Checkmate is cool

Chess was long regarded as the least popular of games - about as fun as a maths test and as modern as a fax machine. According to the cliché, frowning old men wearing horn-rimmed glasses and sporting a beard and pipe would puzzle for hours over their complex strategies. But now millions of young people in Germany have discovered a passion for a board game that is some 1,500 years old. In big cities like Berlin and Hamburg, this analogue pastime is all the rage - not only in chess clubs but increasingly in trendy cafés and pubs, too.
But why? The Netflix effect is partly to blame: the successful series “The Queen’s Gambit” made many young people realise just how cool chess players can be. German grandmasters such as Georgios Souleidis, Sonja Maria Bluhm and Lara Schulze also stream their brilliant moves on social media, attracting tens of thousands of followers. At the same time, the internet is being deluged by countless chess memes, the maxim appearing to be that it’s finally okay not to take the game - or yourself - quite so seriously. And then we have wunderkind Vincent Keymer, who recently won the Freestyle Grand Slam in Weissenhaus at the Baltic Sea - scooping some serious prize money in the process. The 20-year-old is testimony to how young chess players can become idolised stars. And with around 95,000 members, the German Chess Federation is one of the world’s biggest - proof of the popularity of a sport that involves no risk of tennis elbow or tearing a ligament.

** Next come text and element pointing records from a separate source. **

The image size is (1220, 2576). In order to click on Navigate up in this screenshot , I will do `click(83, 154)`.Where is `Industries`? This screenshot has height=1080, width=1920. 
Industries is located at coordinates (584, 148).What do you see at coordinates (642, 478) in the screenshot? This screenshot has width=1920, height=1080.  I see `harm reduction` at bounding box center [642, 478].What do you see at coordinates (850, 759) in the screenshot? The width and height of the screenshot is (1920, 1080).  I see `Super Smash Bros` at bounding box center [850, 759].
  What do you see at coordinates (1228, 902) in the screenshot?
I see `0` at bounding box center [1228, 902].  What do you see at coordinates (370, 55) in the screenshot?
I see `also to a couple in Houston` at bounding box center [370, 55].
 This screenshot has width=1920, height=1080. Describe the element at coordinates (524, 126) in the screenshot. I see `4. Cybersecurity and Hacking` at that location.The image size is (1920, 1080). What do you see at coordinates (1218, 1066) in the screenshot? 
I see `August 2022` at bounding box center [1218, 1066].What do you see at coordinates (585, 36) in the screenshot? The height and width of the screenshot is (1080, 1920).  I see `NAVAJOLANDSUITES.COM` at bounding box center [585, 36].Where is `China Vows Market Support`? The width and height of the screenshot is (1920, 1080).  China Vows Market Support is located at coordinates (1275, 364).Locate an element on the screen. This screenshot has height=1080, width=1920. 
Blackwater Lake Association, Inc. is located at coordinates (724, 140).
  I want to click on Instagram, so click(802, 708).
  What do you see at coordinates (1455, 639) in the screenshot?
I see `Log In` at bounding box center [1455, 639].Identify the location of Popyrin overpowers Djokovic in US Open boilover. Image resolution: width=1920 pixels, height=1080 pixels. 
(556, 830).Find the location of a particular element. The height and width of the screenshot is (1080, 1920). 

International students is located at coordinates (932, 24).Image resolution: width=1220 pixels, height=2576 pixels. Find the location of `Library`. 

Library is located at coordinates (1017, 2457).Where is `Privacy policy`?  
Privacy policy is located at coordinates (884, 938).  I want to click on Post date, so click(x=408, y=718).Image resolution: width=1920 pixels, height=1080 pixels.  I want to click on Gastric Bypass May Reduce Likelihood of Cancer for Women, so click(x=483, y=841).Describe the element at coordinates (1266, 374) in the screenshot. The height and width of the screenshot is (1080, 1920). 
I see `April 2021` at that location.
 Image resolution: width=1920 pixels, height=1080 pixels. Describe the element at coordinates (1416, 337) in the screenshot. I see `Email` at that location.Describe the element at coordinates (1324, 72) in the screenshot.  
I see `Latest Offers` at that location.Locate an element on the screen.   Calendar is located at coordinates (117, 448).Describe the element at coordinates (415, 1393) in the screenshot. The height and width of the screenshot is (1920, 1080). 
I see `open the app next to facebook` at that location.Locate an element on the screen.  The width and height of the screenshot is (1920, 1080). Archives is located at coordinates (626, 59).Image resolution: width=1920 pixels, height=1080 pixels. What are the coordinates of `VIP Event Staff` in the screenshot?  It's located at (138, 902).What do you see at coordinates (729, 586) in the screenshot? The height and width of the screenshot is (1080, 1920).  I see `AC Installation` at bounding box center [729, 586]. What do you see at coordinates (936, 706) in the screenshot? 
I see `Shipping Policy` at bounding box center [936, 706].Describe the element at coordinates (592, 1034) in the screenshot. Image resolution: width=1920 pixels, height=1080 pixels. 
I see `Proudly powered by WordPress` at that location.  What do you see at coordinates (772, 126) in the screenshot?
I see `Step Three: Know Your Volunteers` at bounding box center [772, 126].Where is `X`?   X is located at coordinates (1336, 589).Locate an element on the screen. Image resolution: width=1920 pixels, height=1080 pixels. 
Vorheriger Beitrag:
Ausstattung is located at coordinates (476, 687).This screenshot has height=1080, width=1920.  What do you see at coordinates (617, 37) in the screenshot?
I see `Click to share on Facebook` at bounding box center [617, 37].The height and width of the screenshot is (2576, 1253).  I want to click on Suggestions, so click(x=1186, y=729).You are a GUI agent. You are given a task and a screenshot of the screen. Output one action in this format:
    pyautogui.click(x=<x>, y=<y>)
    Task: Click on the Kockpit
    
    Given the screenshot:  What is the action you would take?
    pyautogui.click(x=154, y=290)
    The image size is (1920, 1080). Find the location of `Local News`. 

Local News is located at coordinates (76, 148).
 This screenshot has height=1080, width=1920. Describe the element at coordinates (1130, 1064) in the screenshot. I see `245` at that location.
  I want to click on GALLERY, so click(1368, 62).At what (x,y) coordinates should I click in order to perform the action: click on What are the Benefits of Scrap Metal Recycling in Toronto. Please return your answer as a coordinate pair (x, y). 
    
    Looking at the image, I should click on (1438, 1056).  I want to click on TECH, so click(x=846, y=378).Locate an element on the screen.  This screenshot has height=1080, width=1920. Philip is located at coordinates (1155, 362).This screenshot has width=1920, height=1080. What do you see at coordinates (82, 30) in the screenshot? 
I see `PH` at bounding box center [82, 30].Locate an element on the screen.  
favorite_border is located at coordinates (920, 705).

Tough times for some of the older and more experienced players (whether they have a pipe or not): talented youngsters of primary school age have them checkmate in just a few moves after countless hours of practice on an app. What is then needed is excellent impulse control, as chess is a brutally honest business. No algorithm can rescue you and no filter can conceal your lack of ability. And that’s precisely what makes the game such an authentic life experience. So, get the board out, move your pawn forward and keep your fingers crossed that nobody’s filming you when you’re defeated in three minutes.